§ **Work to complete**:
List every line in the entries below that contains the string "Instruction", matching case exactly.

━━━━━━

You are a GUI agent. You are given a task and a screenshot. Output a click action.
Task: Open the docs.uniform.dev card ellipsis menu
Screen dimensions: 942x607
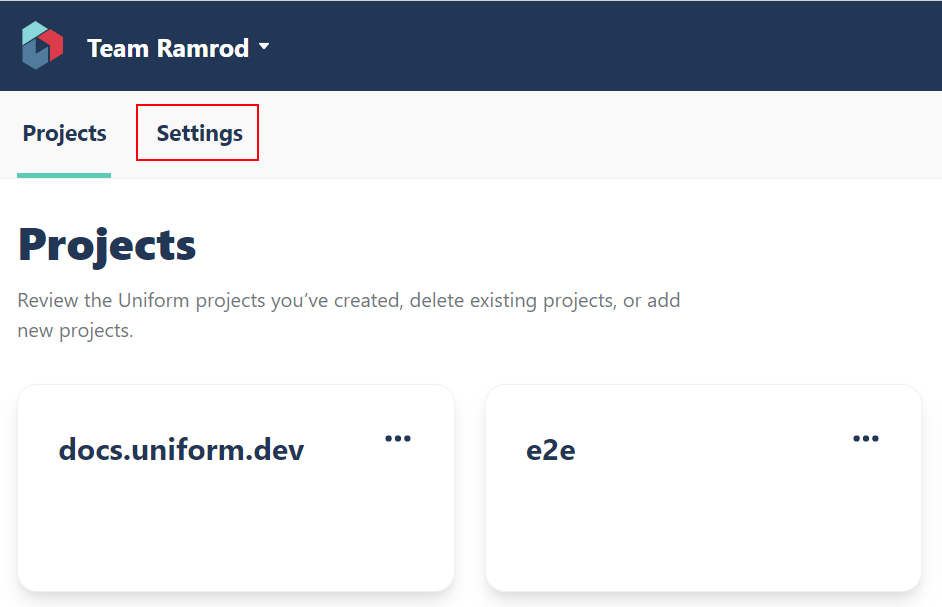[398, 438]
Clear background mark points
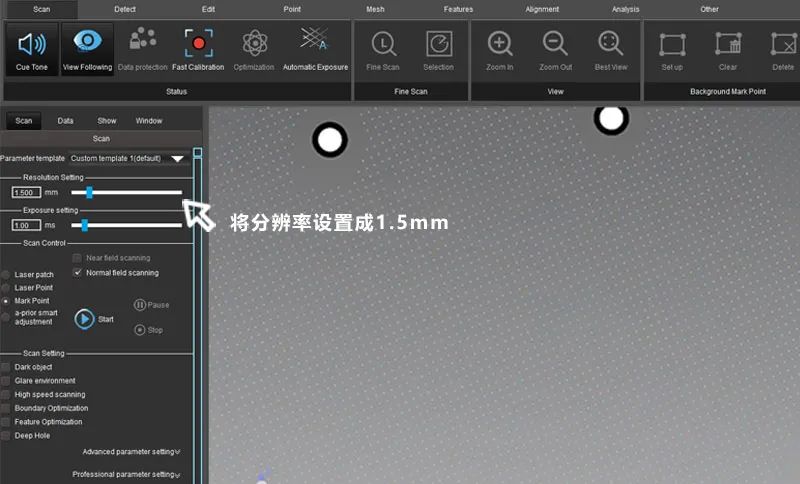This screenshot has height=484, width=800. pyautogui.click(x=728, y=45)
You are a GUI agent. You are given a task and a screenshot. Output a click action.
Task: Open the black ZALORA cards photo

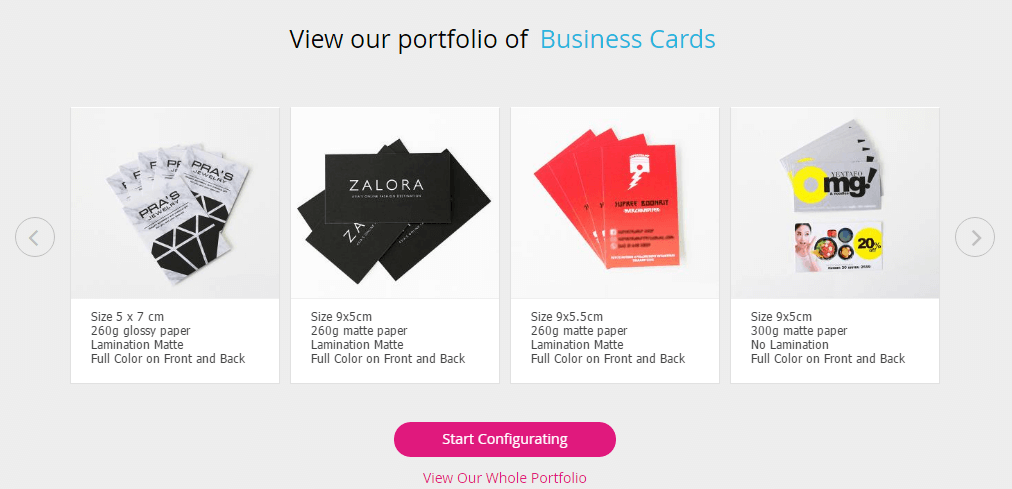pos(395,203)
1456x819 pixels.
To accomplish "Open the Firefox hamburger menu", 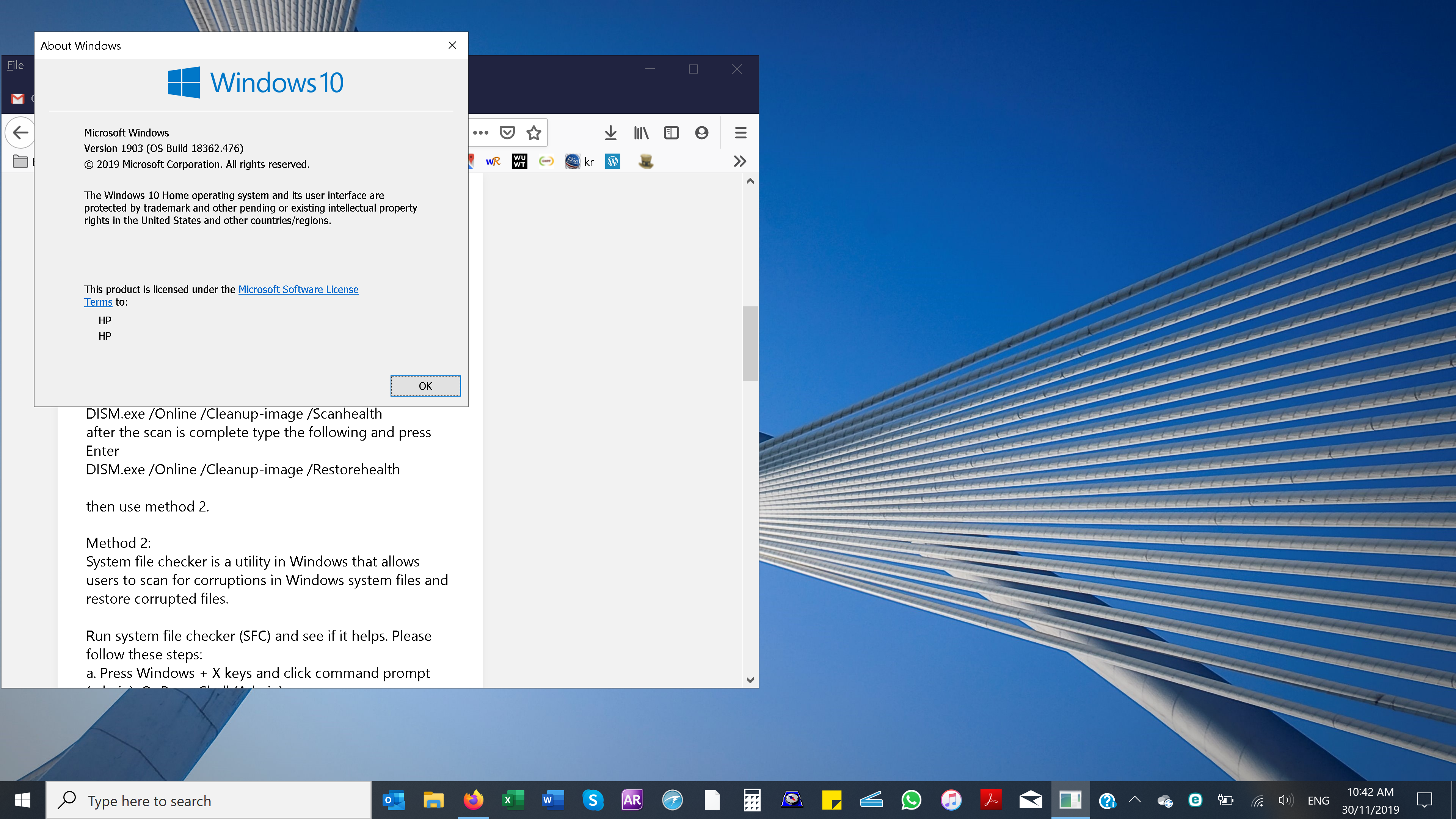I will pyautogui.click(x=741, y=133).
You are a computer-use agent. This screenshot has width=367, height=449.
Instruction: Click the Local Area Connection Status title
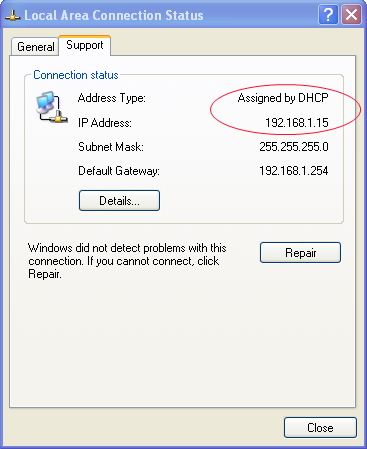(x=114, y=15)
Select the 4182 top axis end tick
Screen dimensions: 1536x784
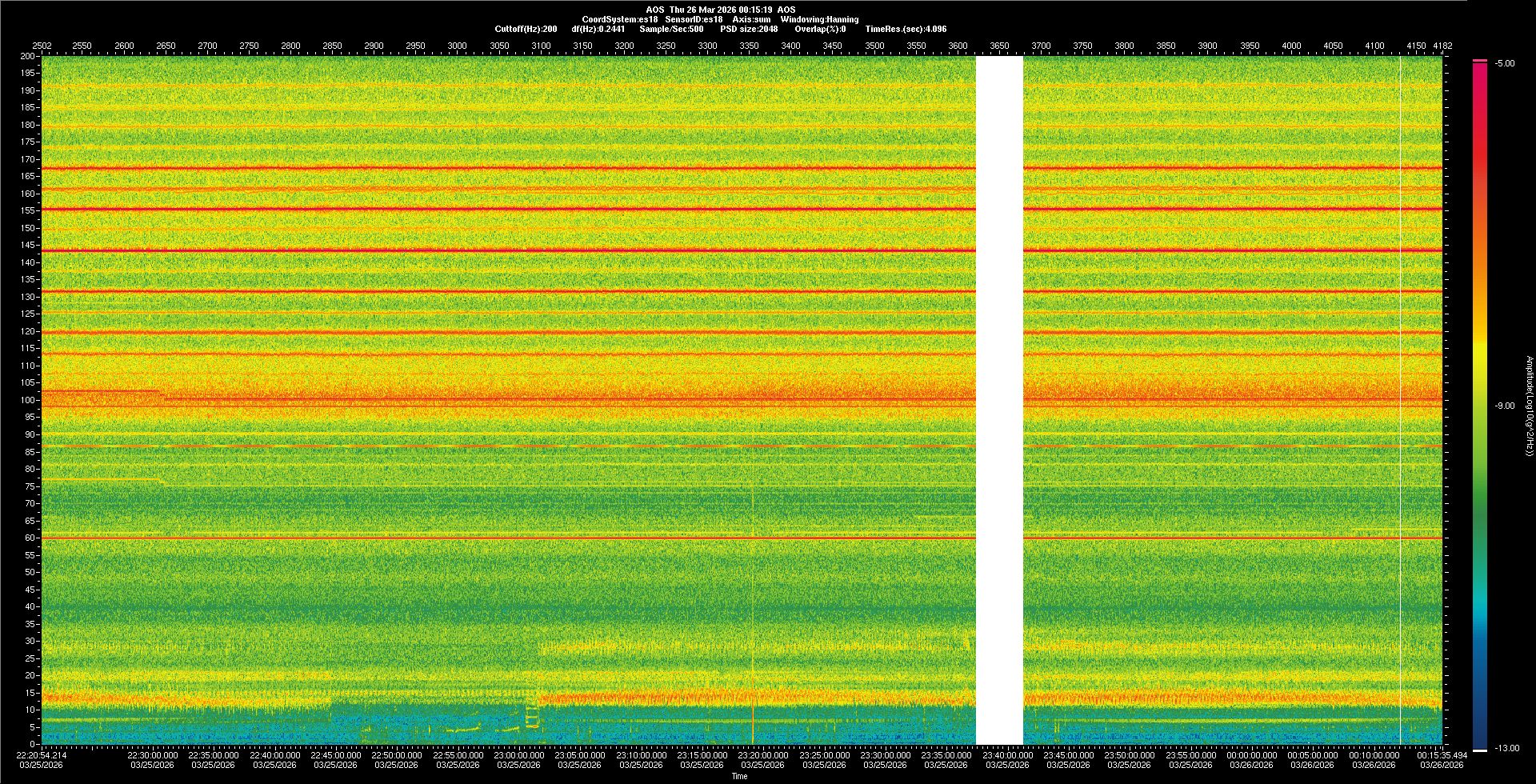tap(1442, 46)

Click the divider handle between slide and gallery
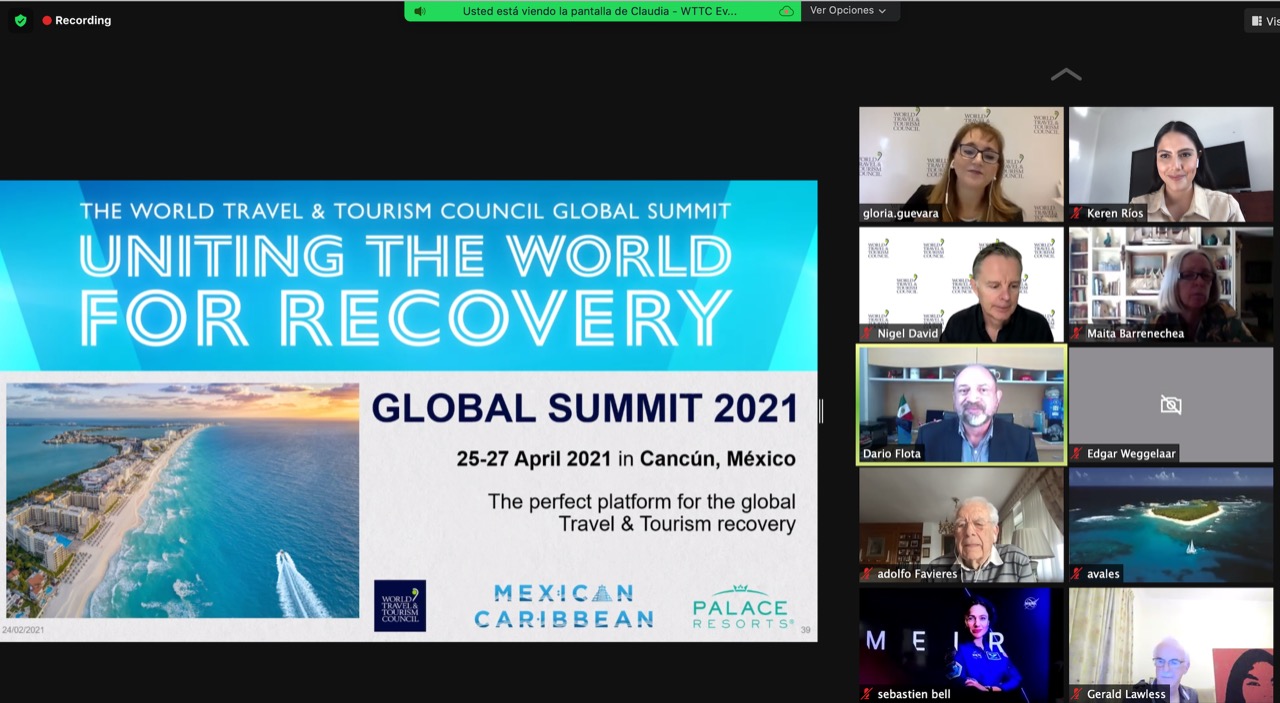(x=821, y=411)
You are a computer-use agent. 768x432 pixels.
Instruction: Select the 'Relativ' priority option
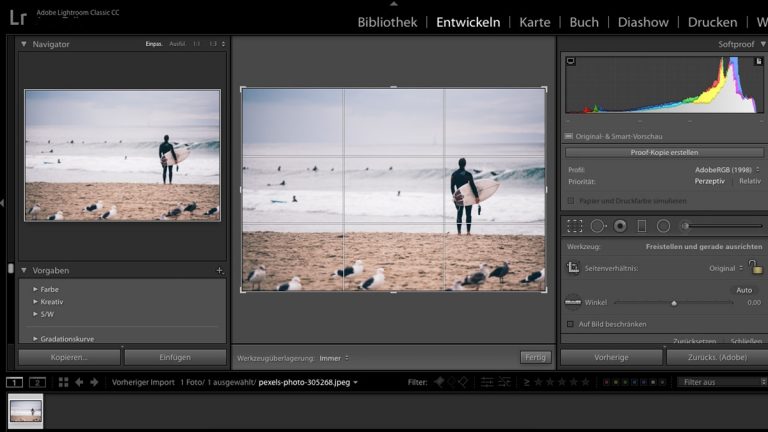[749, 181]
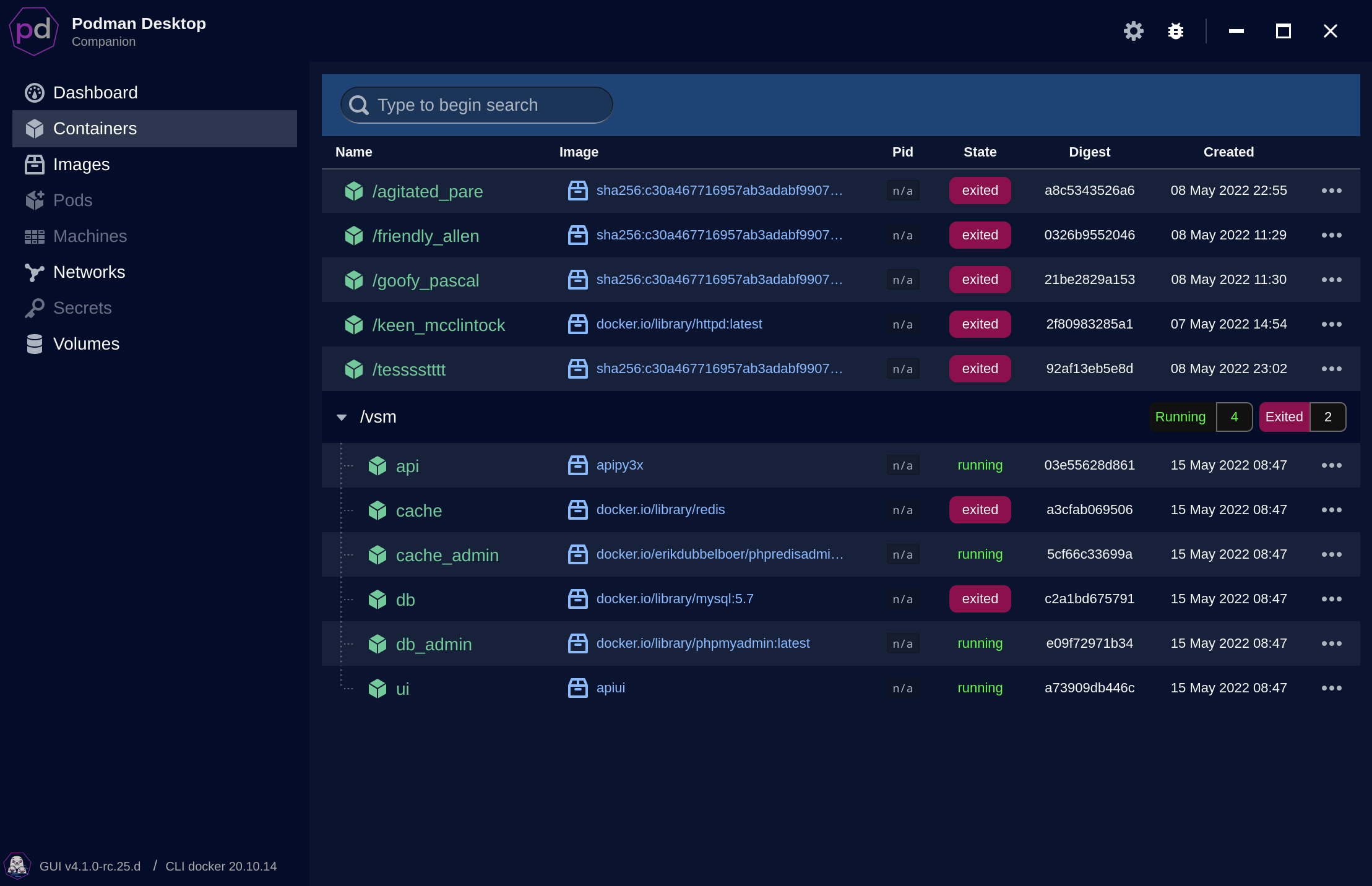Switch to the Networks page

click(x=89, y=272)
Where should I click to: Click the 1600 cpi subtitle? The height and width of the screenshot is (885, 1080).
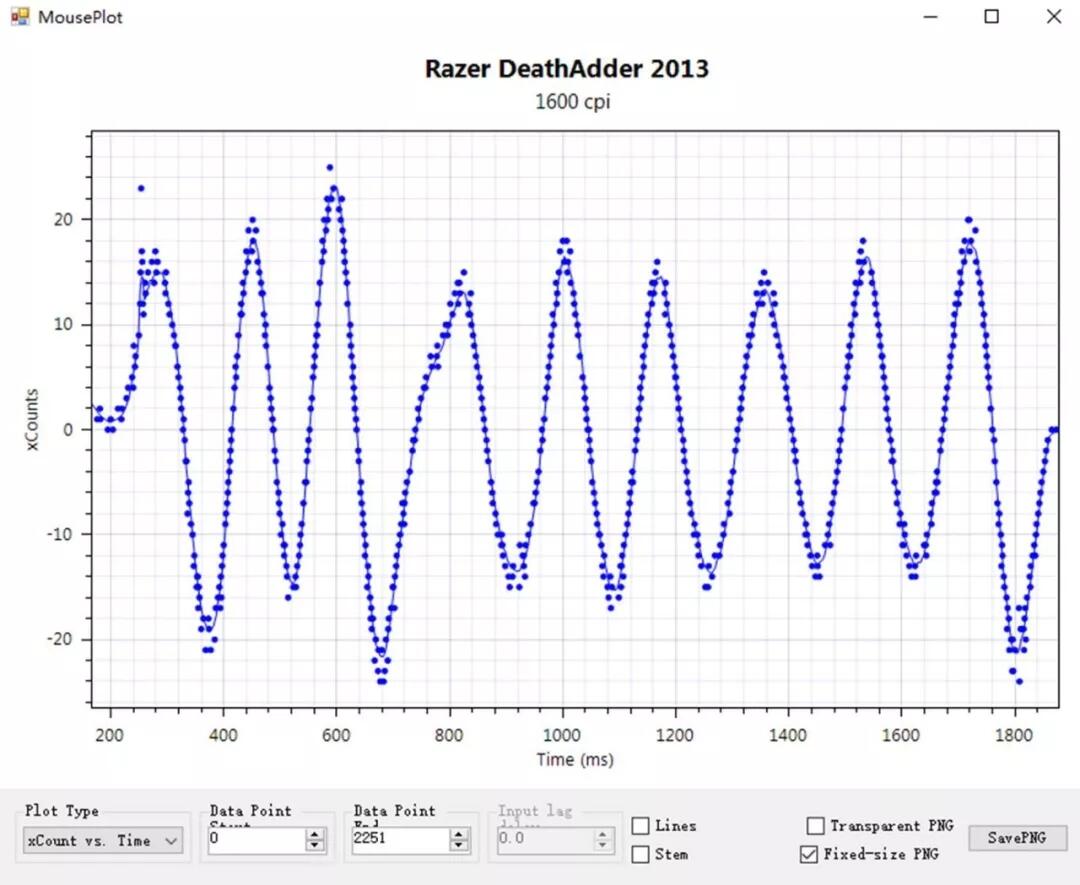(x=572, y=101)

━━━━━━

§ **Correct result**:
Instruction: Click the Local Area Connection Status title
Instruction: Select the 'Relativ' priority option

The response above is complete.